50 years ago, one sci-fi movie invented a pivotal new genre


Back in 1972, while the seeds of the modern environmental movement were starting to take root, a sci-fi movie called Silent Running arrived. The emotional elements of this intriguing space film had a seismic impact on viewers of a certain age, one that still resonates in today’s time of climate change.

Directed by Douglas Trumbull, the special effects wizard behind 2001: A Space Odyssey, Blade Runner, and Close Encounters of the Third Kind, Silent Running was a revelatory experience for audiences. Trumbull, who passed away on February 7, 2022, bestowed a quiet grace on the serious subject matter of American Airlines Space Freighters acting as giant greenhouses to protect the flora and fauna of a post-apocalyptic Earth.

This was the Academy Award-winning SFX master’s directorial debut, and the results remain as poignant now as they were half a century ago.

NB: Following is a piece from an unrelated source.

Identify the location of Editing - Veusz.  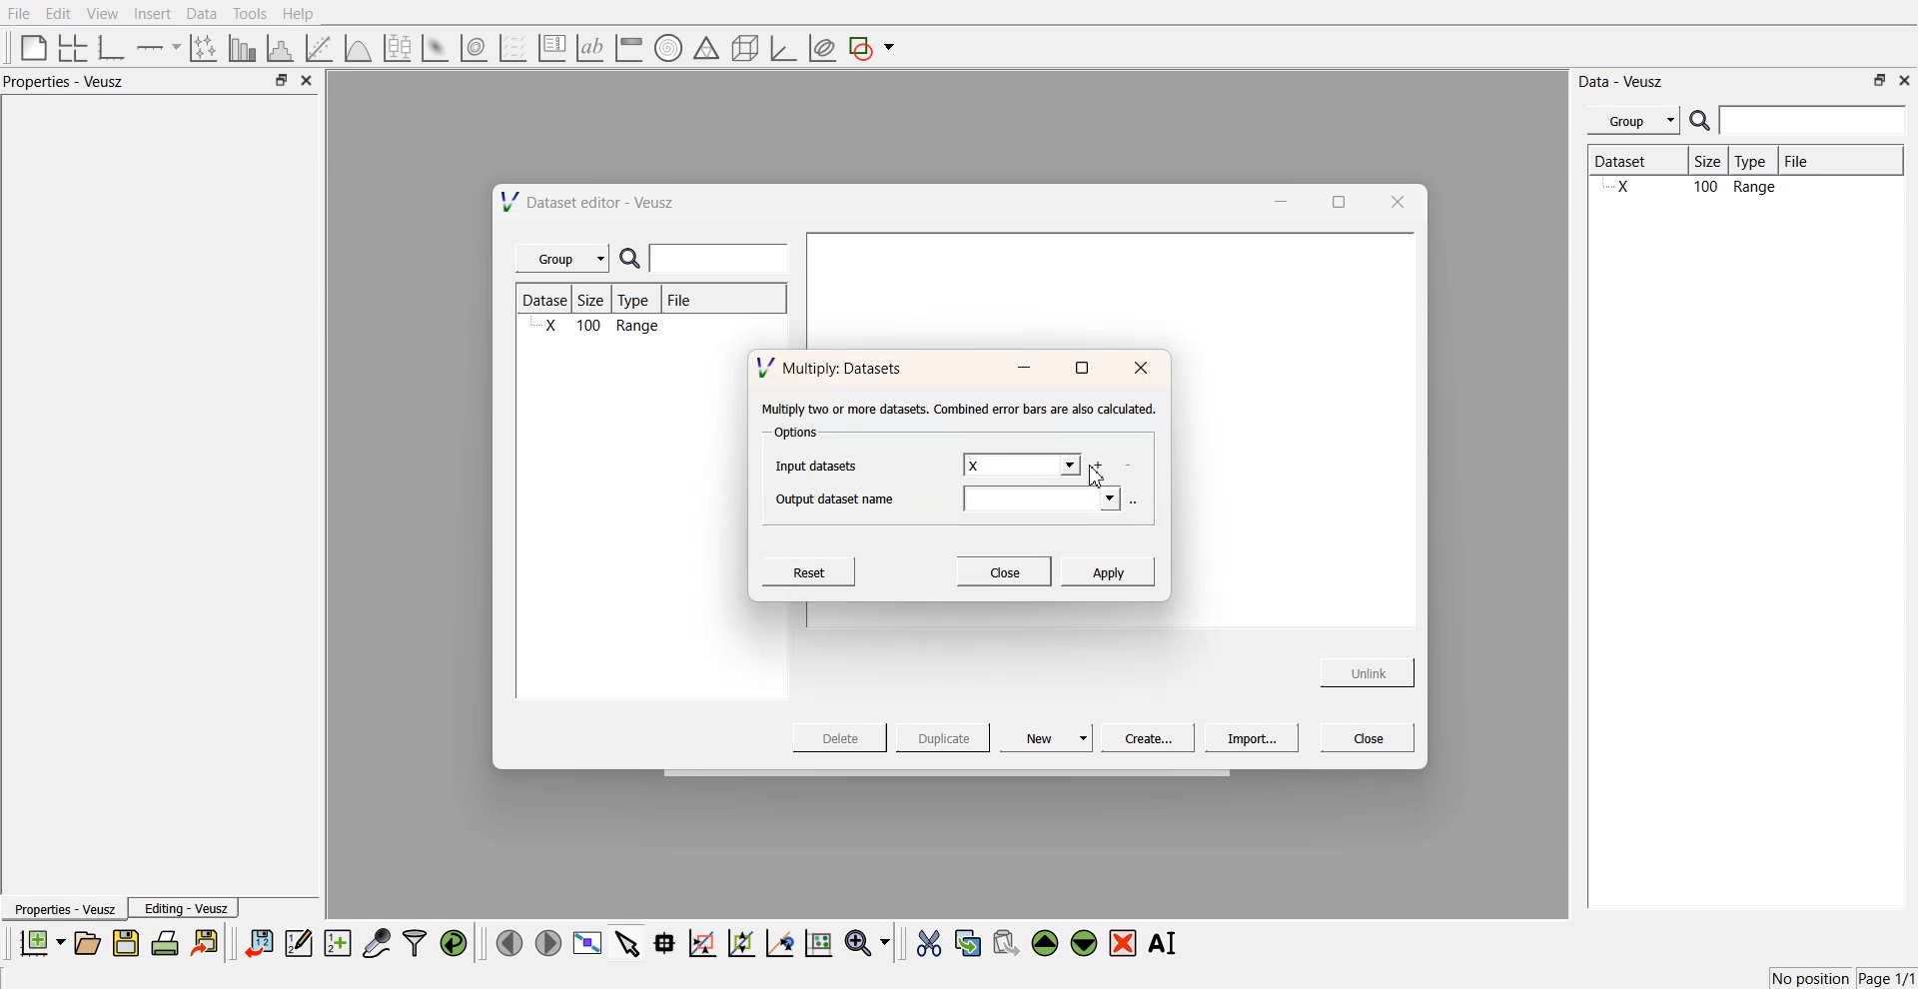
(186, 908).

Images of a sacred fleet of commercial starships hovering in the black void, parked just outside Saturn’s orbit until our polluted planet is deemed safe again, are as indelible as anything the genre has offered.

Silent Running was released on March 10, in the no-man’s land of Hollywood scheduling, and starred Bruce Dern, Cliff Potts, Ron Rifkin, and Jesse Vint as a team of astronauts aboard the Valley Forge, a gargantuan space conservatory for Earth’s plants, trees, and flowers. As custodians of life now considered unfit to survive on Earth, their job is to monitor and cultivate the biospheres while scientists back home try to clean things up so the plant life can safely be reforested.

Dern, in a performance among his best, plays the sensitive botanist Freeman Lowell, who’s spent eight years tending to diverse species of plants and small animals. When orders arrive to abandon the project and destroy the geodesic domes that harbor the plants, Lowell refuses and resorts to murder to save the last remaining greenhouse.

With the aid of three drones affectionately called Huey, Dewey, and Louie, Lowell stages a fake explosion to cover his tracks and plots an escape course through the rings of Saturn. He gets away, at least for the moment, but keeping his terrarium alive in the depths of space becomes harder and harder, and the film becomes a study of how far Lowell will go for the plant life.

“I had never directed a live-action film before in my life,” Trumbull said in Mark Kermode’s 2014 book about Silent Running. “I really didn’t know anything about screen direction, about master shots, that sort of thing. But Chuck Wheeler, who was such a great cinematographer, was incredibly helpful to me, as was Harry Sundby, who was the lighting gaffer. They basically trained me how to shoot… I mean, this was really my film school, and they were wonderful with me.”

Screenplay duties went to Deric Washburn, The Deer Hunter’s Michael Cimino, and Steven Bochco of NYPD Blue and Hill Street Blues fame. It’s a short film, barely clocking in at 87 minutes, but it delivers a sentimental cautionary tale, a reminder of our planet’s fragility, and a triumph of the spirit.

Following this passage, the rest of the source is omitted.